The government has continued this denial and taken its heavy-handed approach to the conflict even further. In October, Cameroon’s foreign minister summoned the diplomatic corps in Yaoundé, the capital, and said the government had undertaken “expensive and extensive structural and administrative reforms” to address the conflict, saying they demonstrated the government’s commitment to ending it.

In reality, the government allowed nascent peace talks with imprisoned separatist leaders to fall victim to political infighting and has continued to state that symbolic actions that do not include separatists are a sufficient means of addressing Anglophone grievances. Doing so continues to show its unwillingness to accept responsibility for allowing the crisis to escalate, its continued human rights abuses, and its refusal to engage in meaningful talks.
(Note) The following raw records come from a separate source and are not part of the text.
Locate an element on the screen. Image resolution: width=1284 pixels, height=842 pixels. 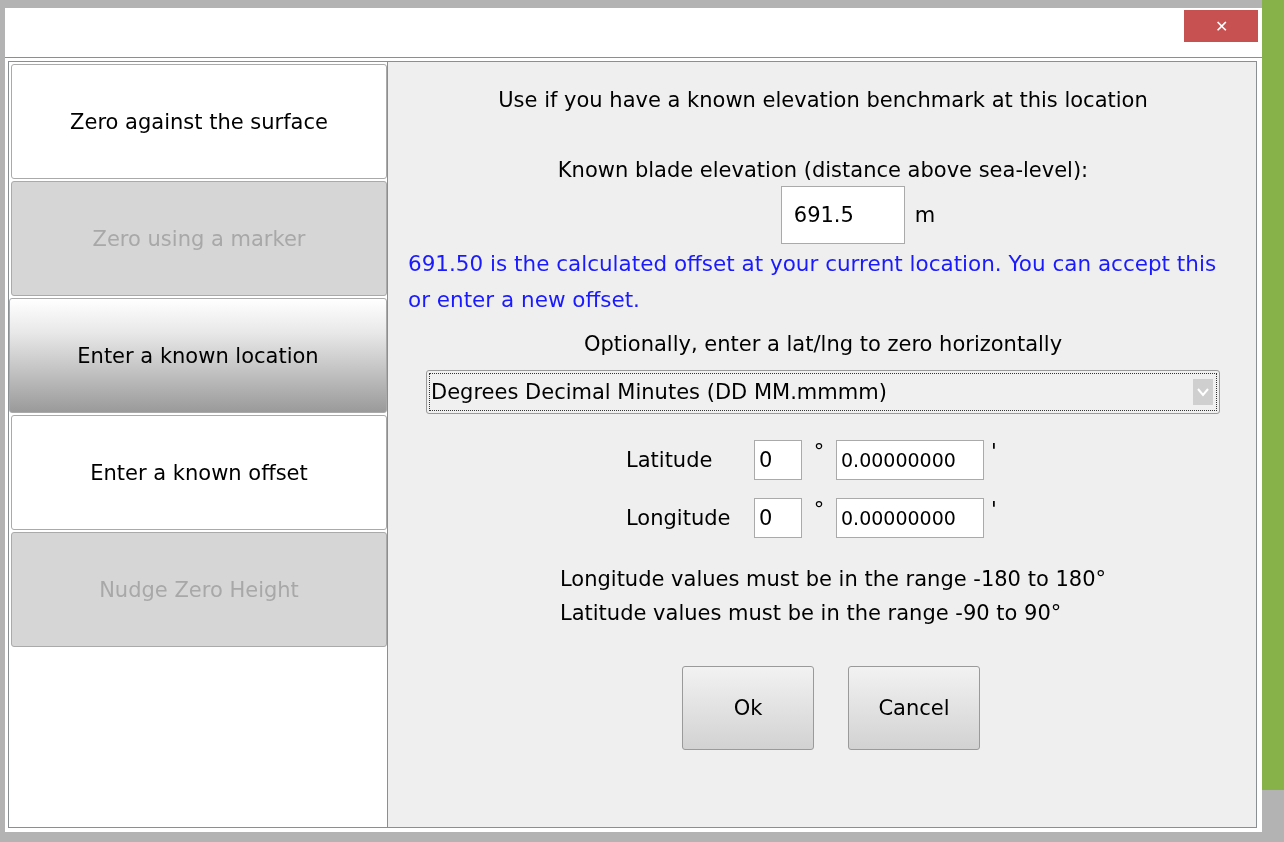
offset-notice: 691.50 is the calculated offset at your current location. You can accept this or enter a new offset. is located at coordinates (813, 282).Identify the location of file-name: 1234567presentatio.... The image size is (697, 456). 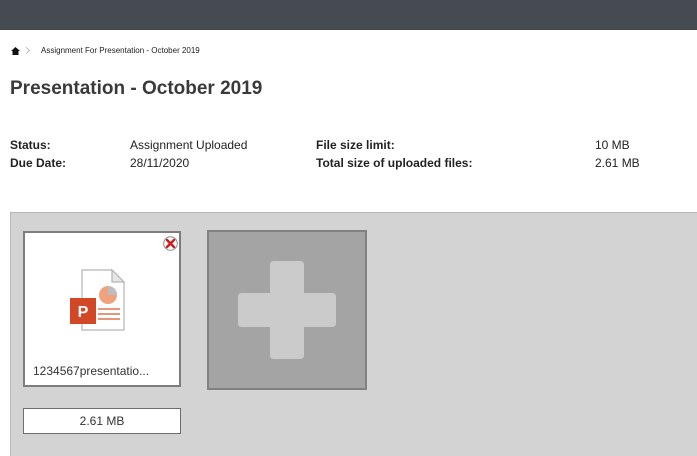
(92, 371).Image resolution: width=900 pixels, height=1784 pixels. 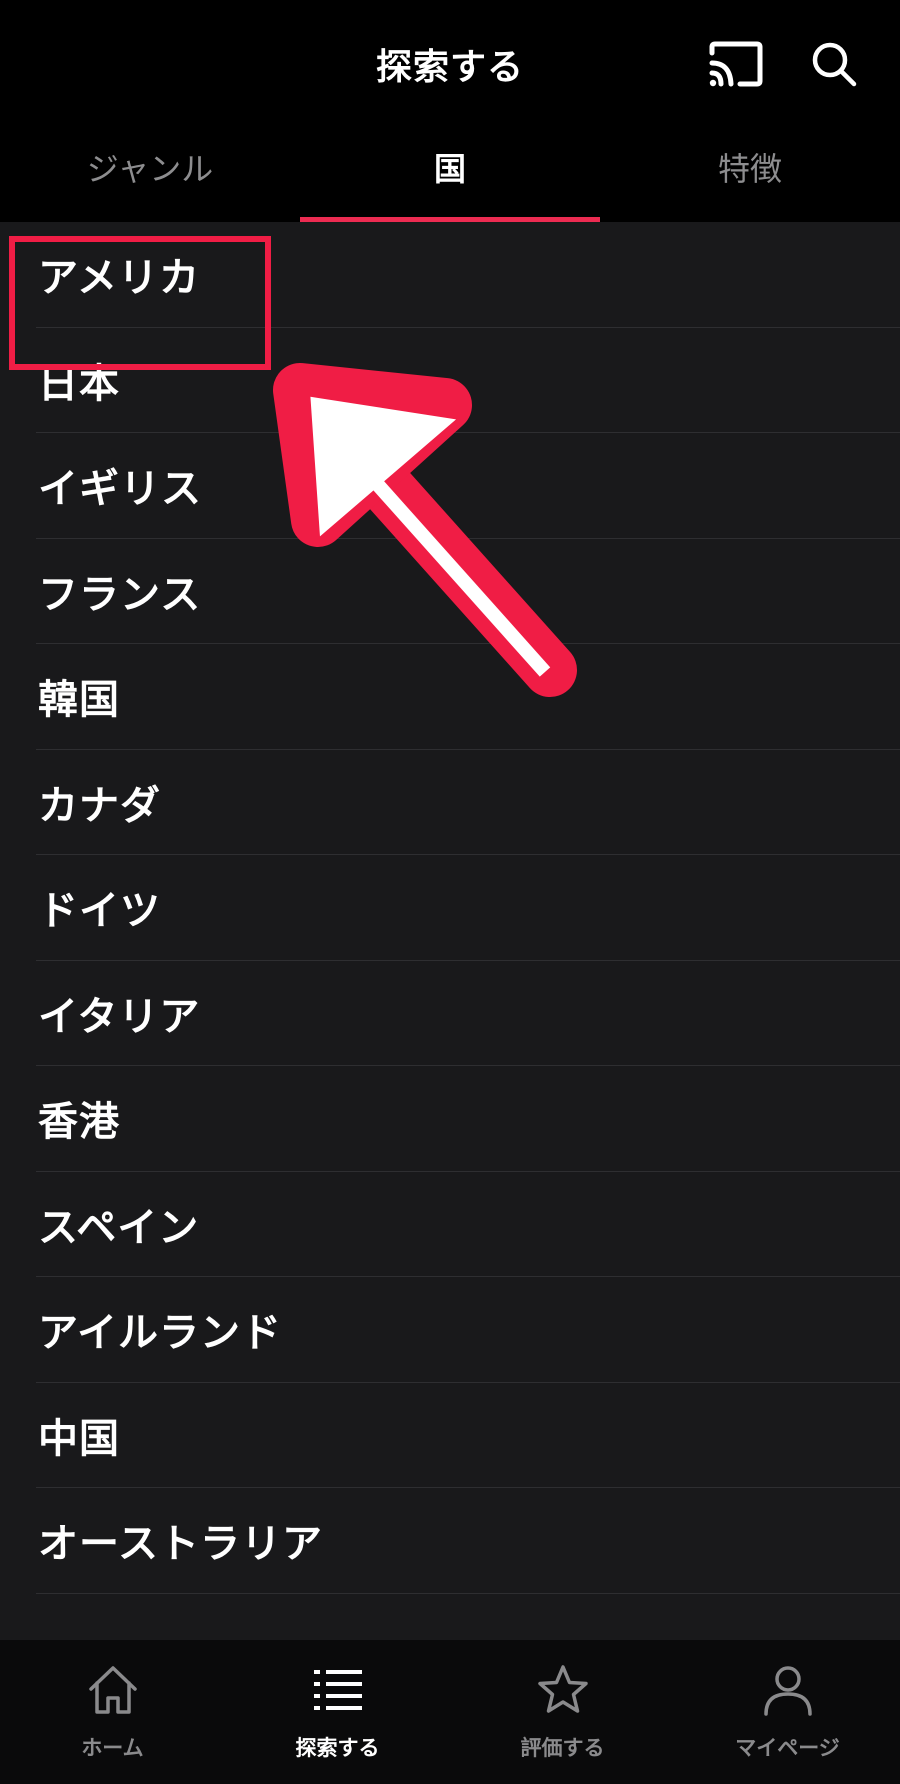 What do you see at coordinates (100, 806) in the screenshot?
I see `country-label: カナダ` at bounding box center [100, 806].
Recently, the government has taken its disproportionate and heavy-handed approach beyond its own borders, particularly into Nigeria.
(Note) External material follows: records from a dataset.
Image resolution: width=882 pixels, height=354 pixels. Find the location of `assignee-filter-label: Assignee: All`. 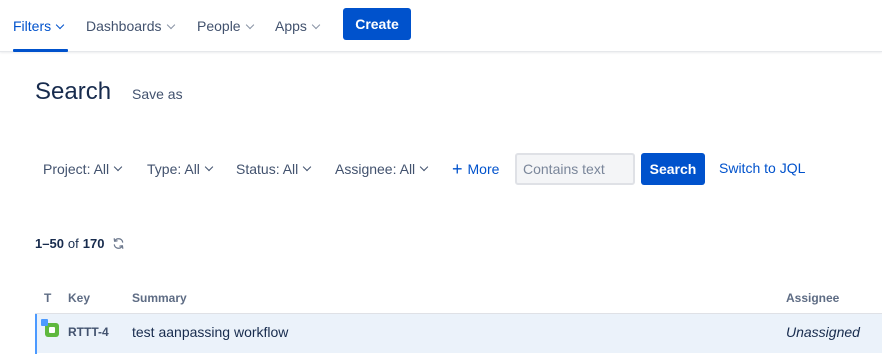

assignee-filter-label: Assignee: All is located at coordinates (376, 169). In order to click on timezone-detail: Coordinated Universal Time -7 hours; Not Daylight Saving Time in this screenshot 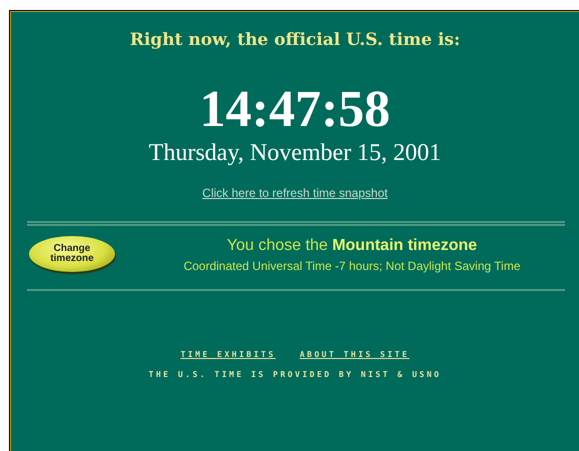, I will do `click(352, 266)`.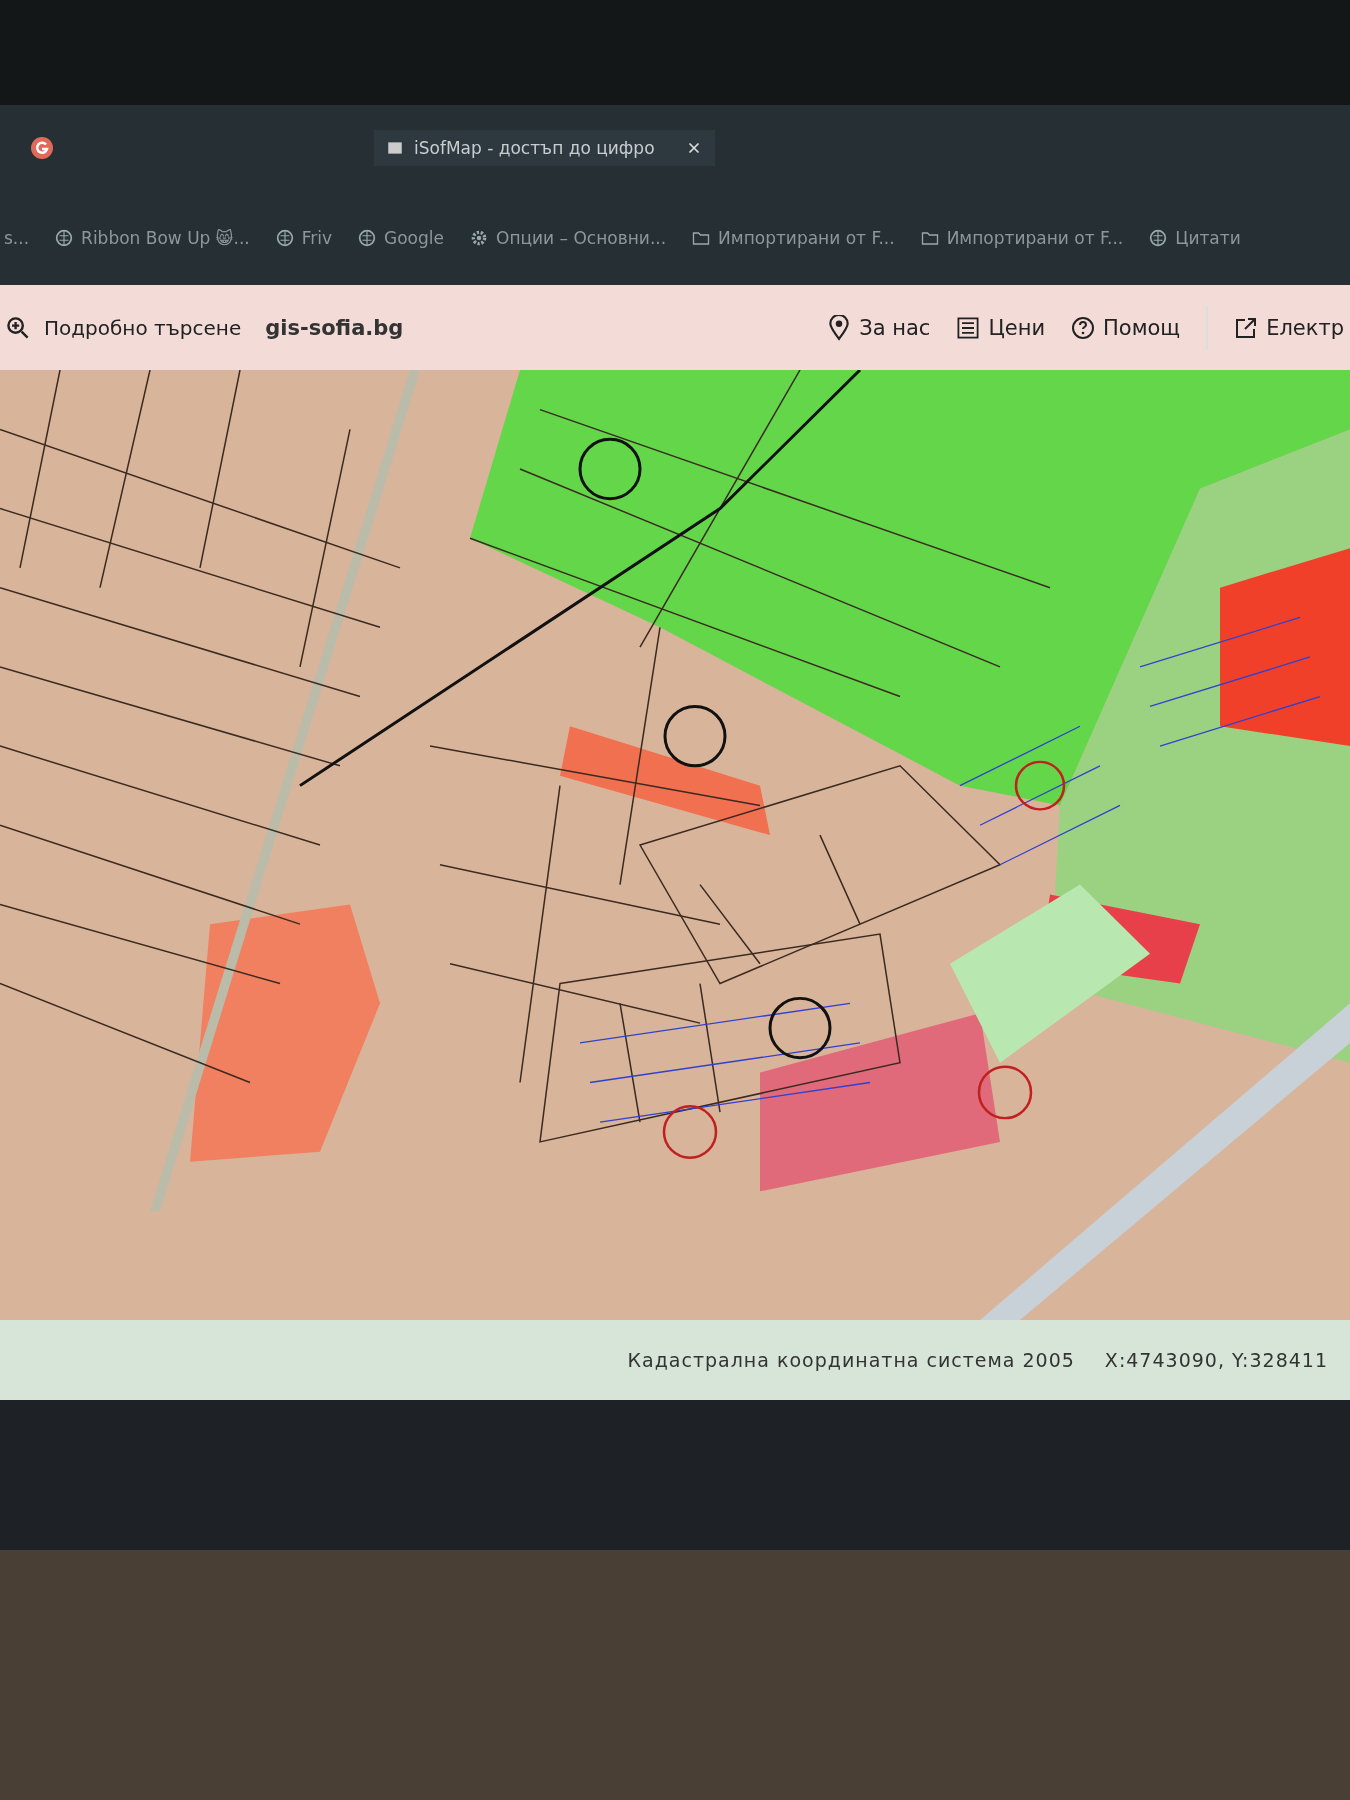 This screenshot has height=1800, width=1350. What do you see at coordinates (544, 148) in the screenshot?
I see `browser-tab: iSofMap - достъп до цифро` at bounding box center [544, 148].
Recently, the government has taken its disproportionate and heavy-handed approach beyond its own borders, particularly into Nigeria. Nigeria hosts more than 60,000 refugees from the conflict but has also served as a source of materials including armaments and medical treatment for separatist fighters, who take advantage of the porous border between the two countries.

While Nigeria facilitated the arrest and extradition of separatist leaders to Cameroon in 2018, an act that was later declared illegal by local courts, Anglophone Cameroonians had largely been able to live in the country with minimal interference from authorities. This situation has changed rapidly in recent months.

Anglophone Cameroonians have been facing unprecedented levels of harassment and intimidation at the hands of Nigerian authorities, including extrajudicial deportation to Cameroon, often resulting in being imprisoned and tortured once being handed over. This often takes the form of joint operations against those accused of supporting separatists but regularly leads to civilians being harassed, picked up, tortured, and deported.

In other cases, the Cameroonian military has crossed into Nigeria in search of separatist fighters, leading to complaints from Nigerian villagers about harassment and intimidation by foreign forces. When Cameroonian forces crossed into Nigeria earlier in the conflict, it led to a diplomatic standoff between Yaoundé and Abuja. Now, it seems to be done in coordination between the two. Some observers speculate this is the result of a visit by Cameroonian officials to Abuja in July, after which the Nigerian government stated it would ensure that its country was not a safe haven for separatists in Cameroon.

Some speculate that this is the result of a partnership, announced in April, between one of the major Cameroonian secessionist groups, the Ambazonia Governing Council, and the Indigenous People of Biafra (IPOB), a secessionist group in Nigeria. The Cameroonian government has taken advantage of the secessionist issue in an effort to convince Nigerian officials that both governments face the same threat. Cameroonian leaders frequently mention shared security challenges along the countries’ southern border and even congratulated the Nigerian government on its arrest of IPOB leader Nnamdi Kanu this year.